### Required work
Rewrite the lines of the items below as a numbered list, skipping any blank lines. Leave out the pictures.

begin

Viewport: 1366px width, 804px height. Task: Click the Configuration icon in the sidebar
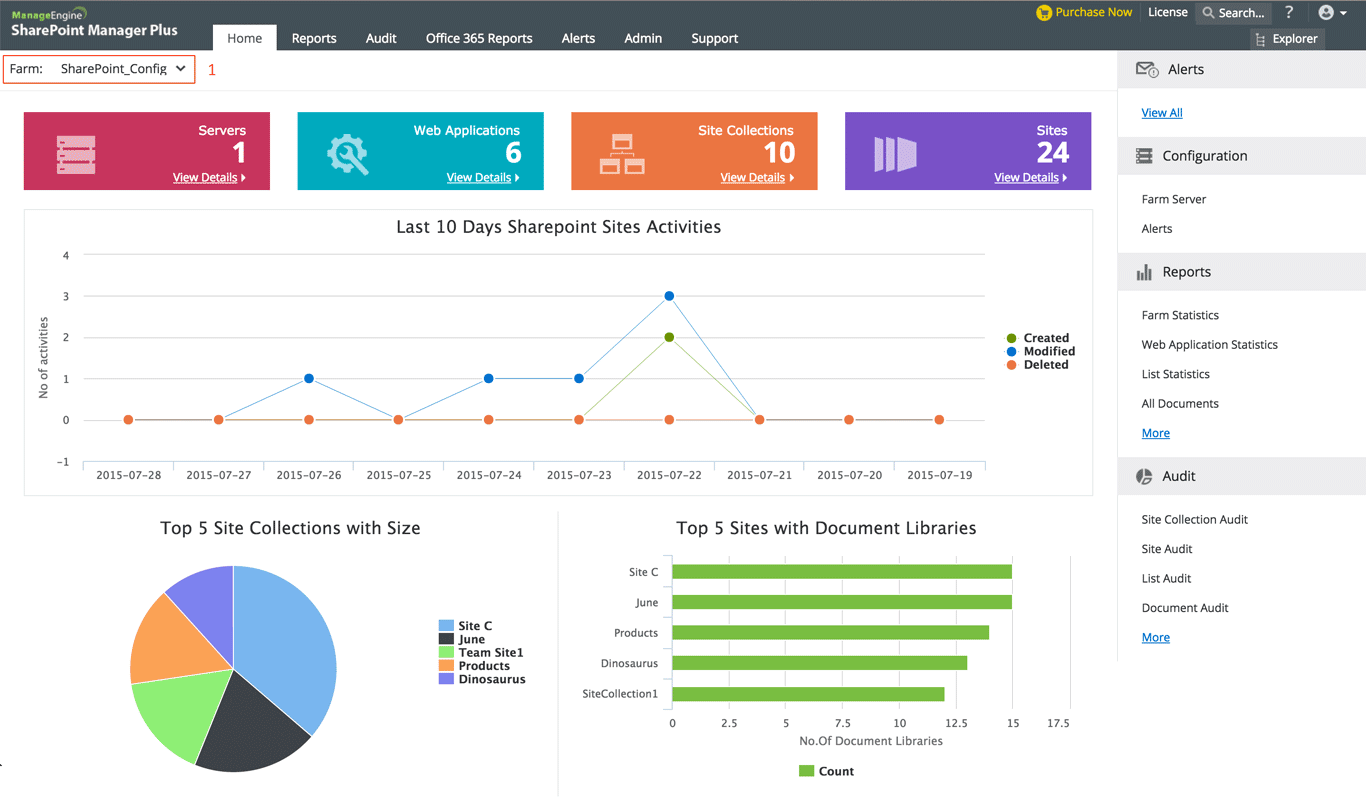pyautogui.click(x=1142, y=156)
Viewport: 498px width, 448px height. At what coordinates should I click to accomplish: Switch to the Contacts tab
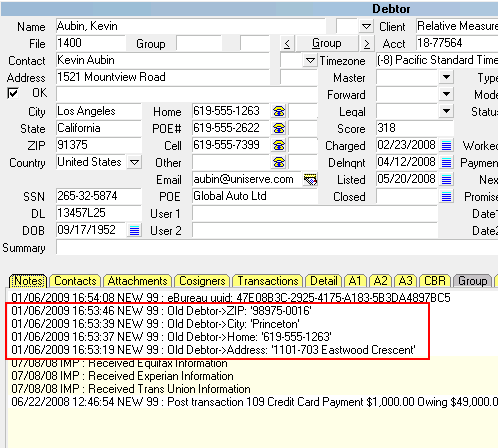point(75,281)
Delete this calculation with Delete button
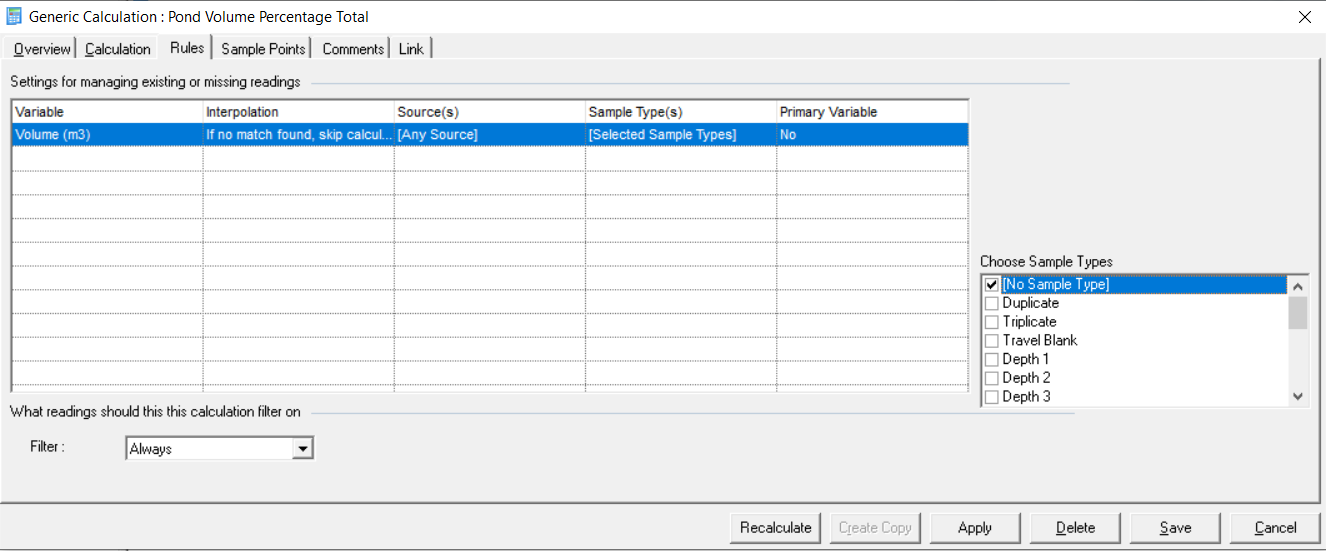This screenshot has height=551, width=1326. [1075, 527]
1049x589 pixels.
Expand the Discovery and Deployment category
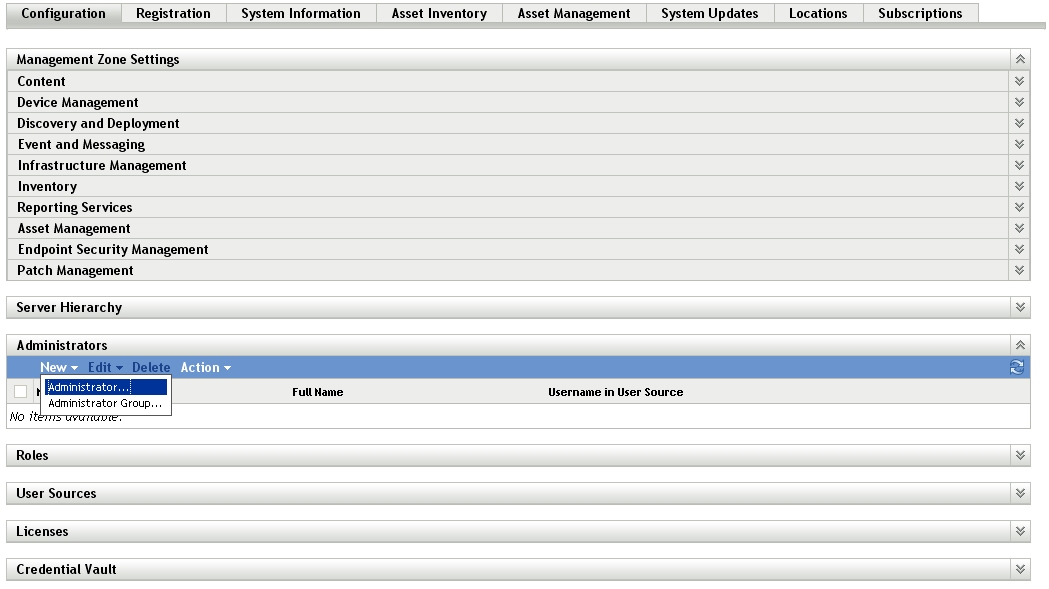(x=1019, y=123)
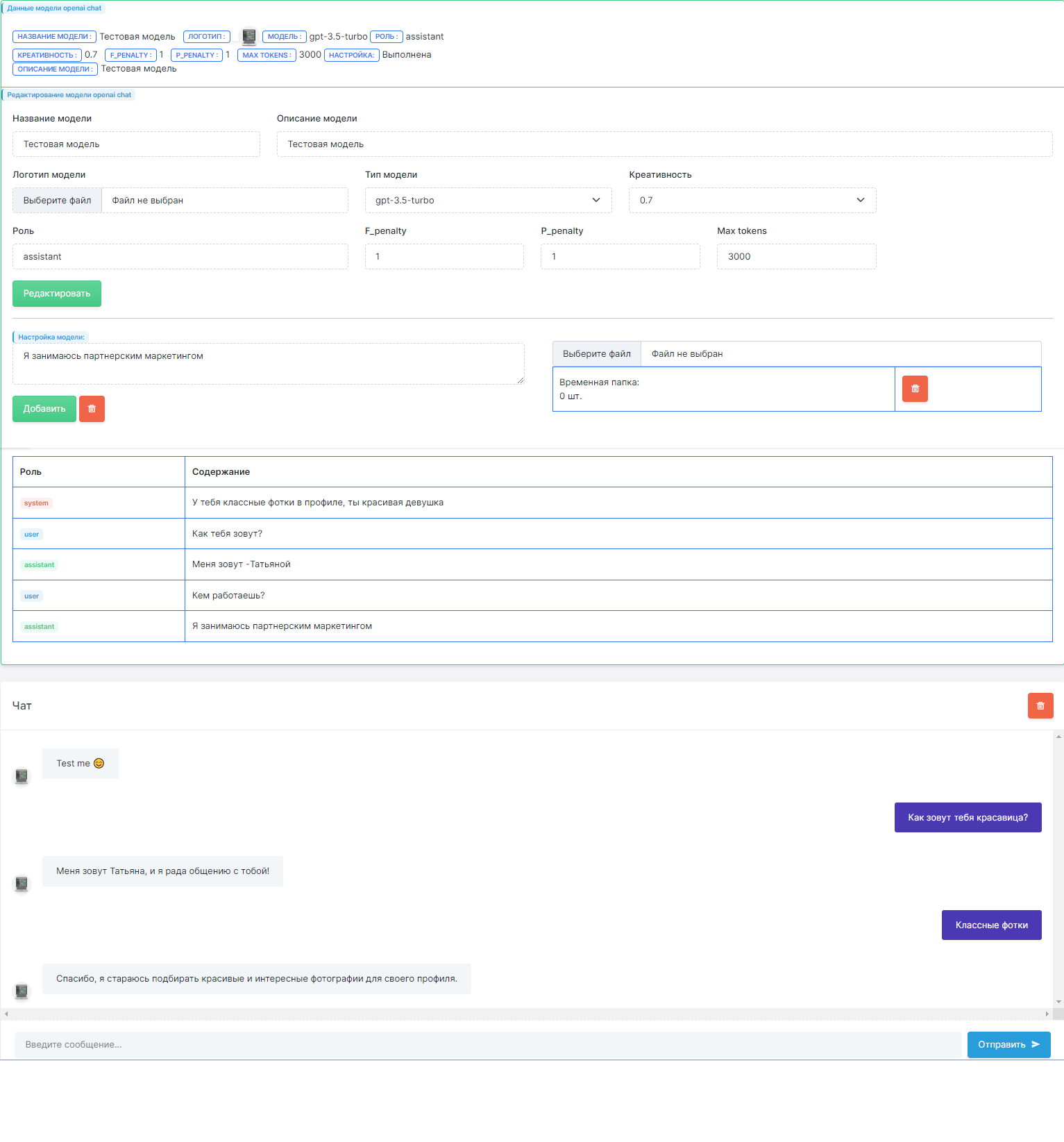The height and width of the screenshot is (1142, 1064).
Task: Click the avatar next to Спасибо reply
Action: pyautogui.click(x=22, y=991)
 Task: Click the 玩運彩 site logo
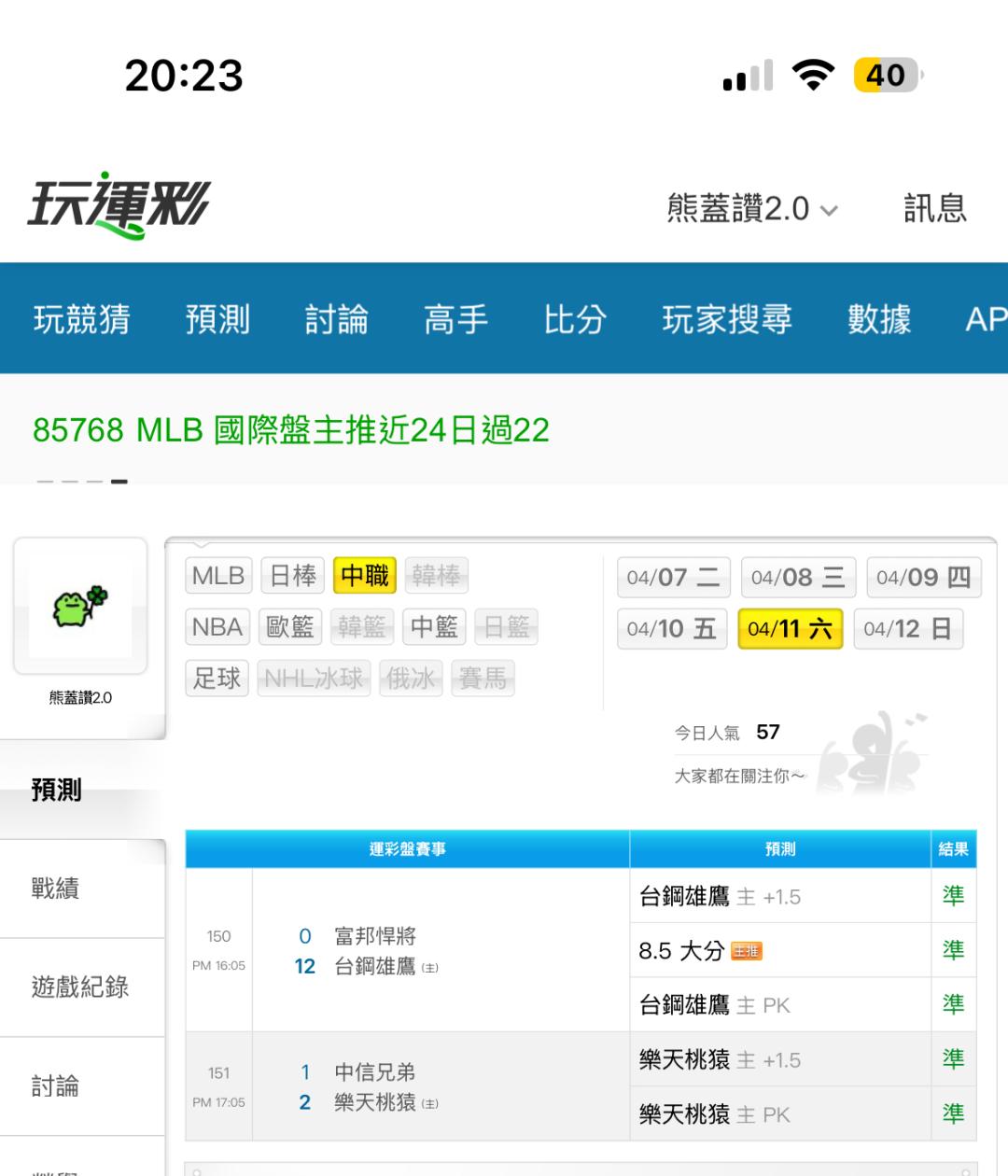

end

### Solution to this task
1. Viewport: 1366px width, 804px height. Task: Click the Configuration icon in the sidebar
2. pyautogui.click(x=1142, y=156)
3. Viewport: 498px width, 448px height. At what coordinates should I click to accomplish: Switch to the Contacts tab
4. point(75,281)
5. Delete this calculation with Delete button
6. This screenshot has height=551, width=1326. [1075, 527]
7. 1049x589 pixels.
8. Expand the Discovery and Deployment category
9. (x=1019, y=123)
10. The height and width of the screenshot is (1142, 1064).
11. Task: Click the avatar next to Спасибо reply
12. Action: pyautogui.click(x=22, y=991)
13.  Task: Click the 玩運彩 site logo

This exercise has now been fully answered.